All records below should be repeated exactly, with the pictures left out.

Stored dataset items
*** Begin section ***

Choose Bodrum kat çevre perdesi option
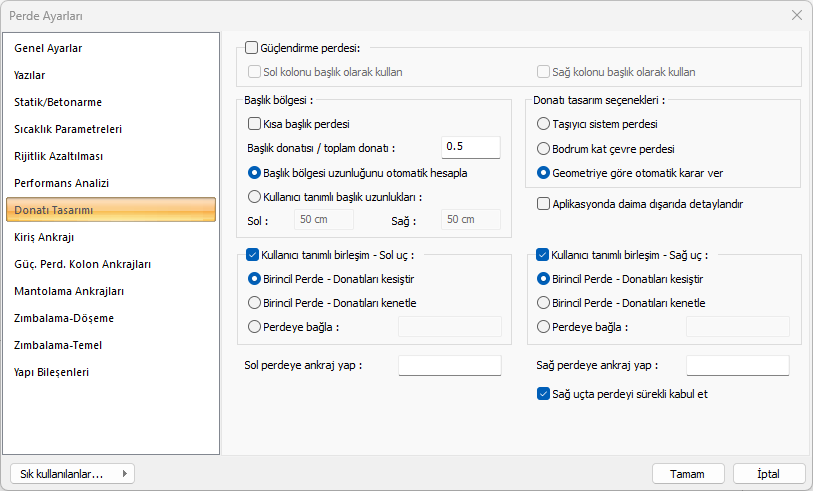click(543, 149)
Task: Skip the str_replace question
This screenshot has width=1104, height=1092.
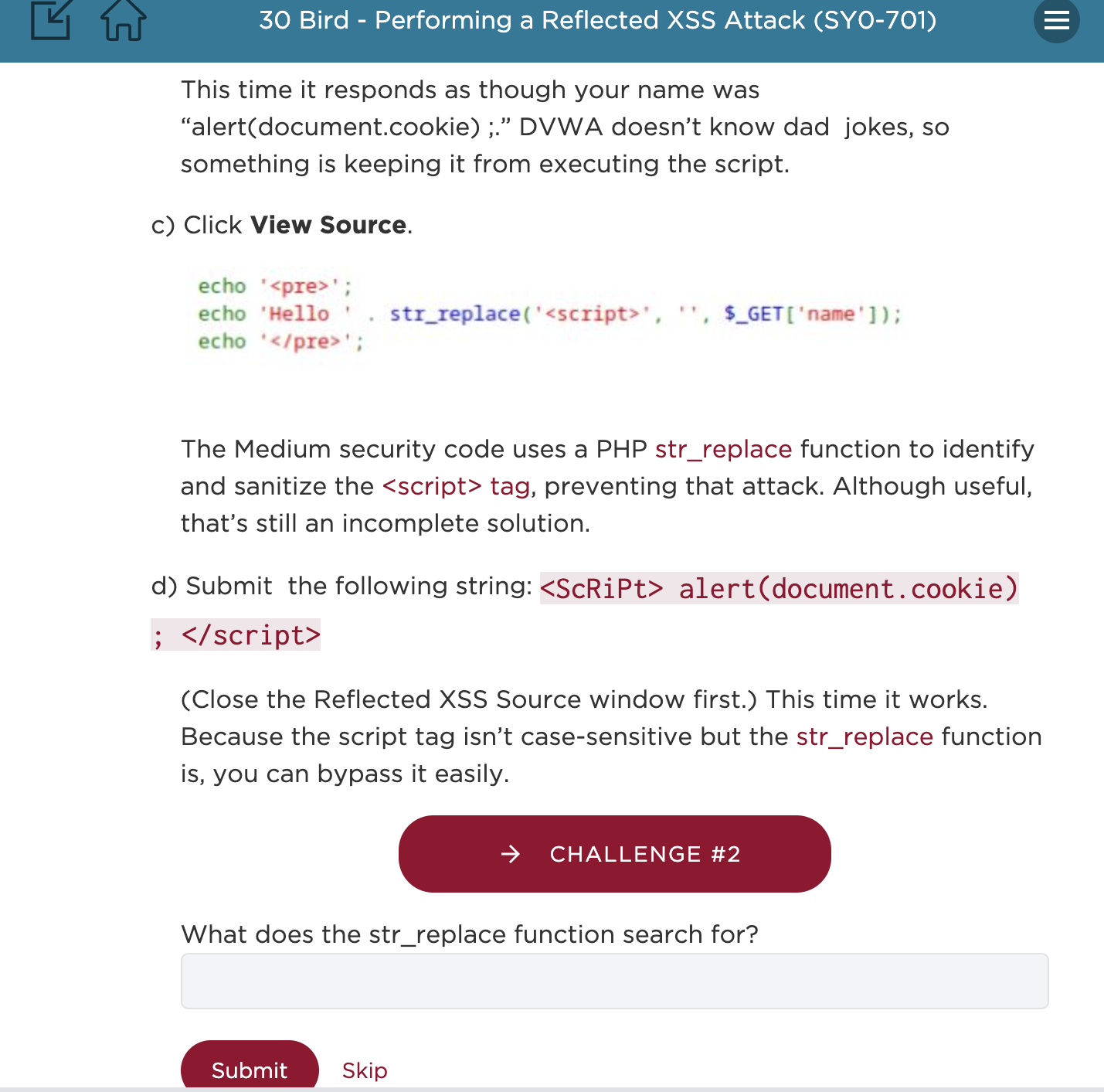Action: 364,1070
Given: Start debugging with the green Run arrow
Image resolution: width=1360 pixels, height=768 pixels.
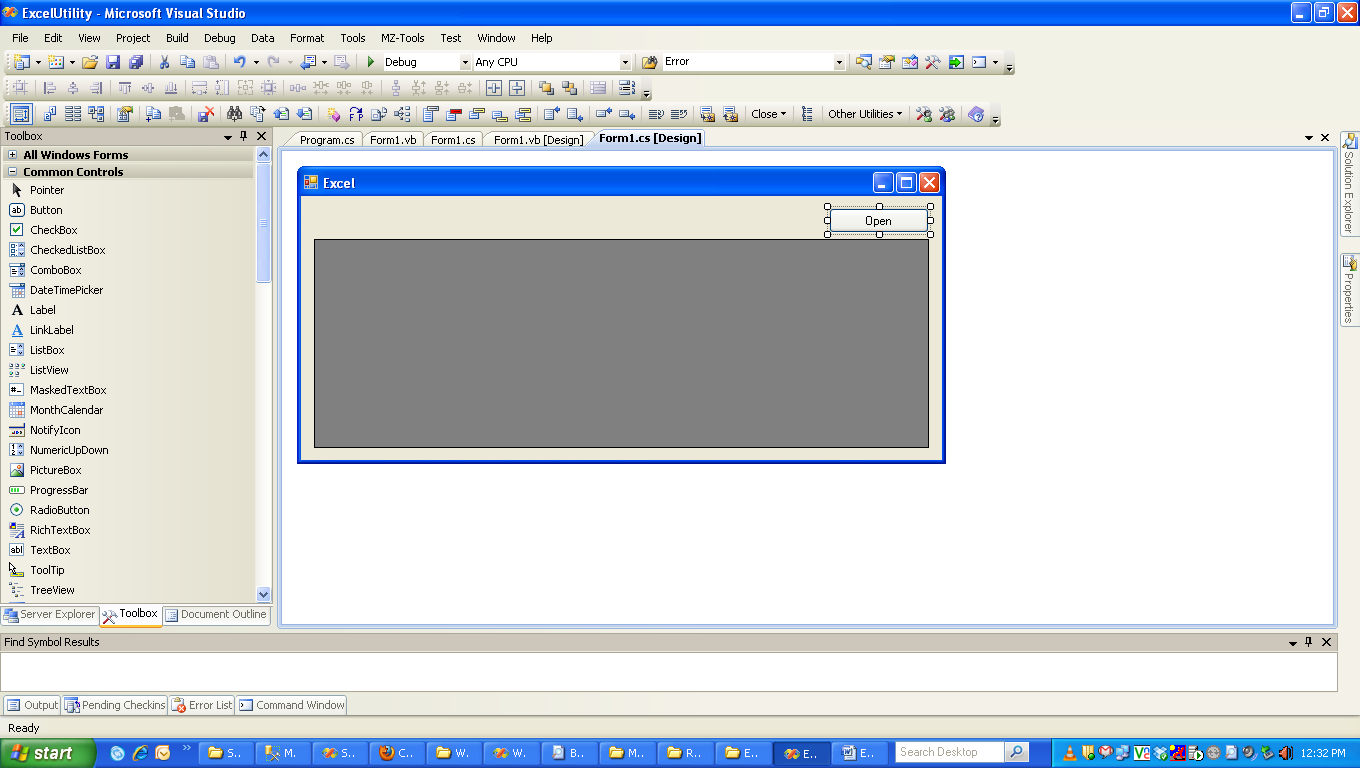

*** End section ***

**TASK RESULT:**
Choose Bodrum kat çevre perdesi option
click(543, 149)
Task: Skip the str_replace question
This screenshot has width=1104, height=1092.
Action: 364,1070
Given: Start debugging with the green Run arrow
Image resolution: width=1360 pixels, height=768 pixels.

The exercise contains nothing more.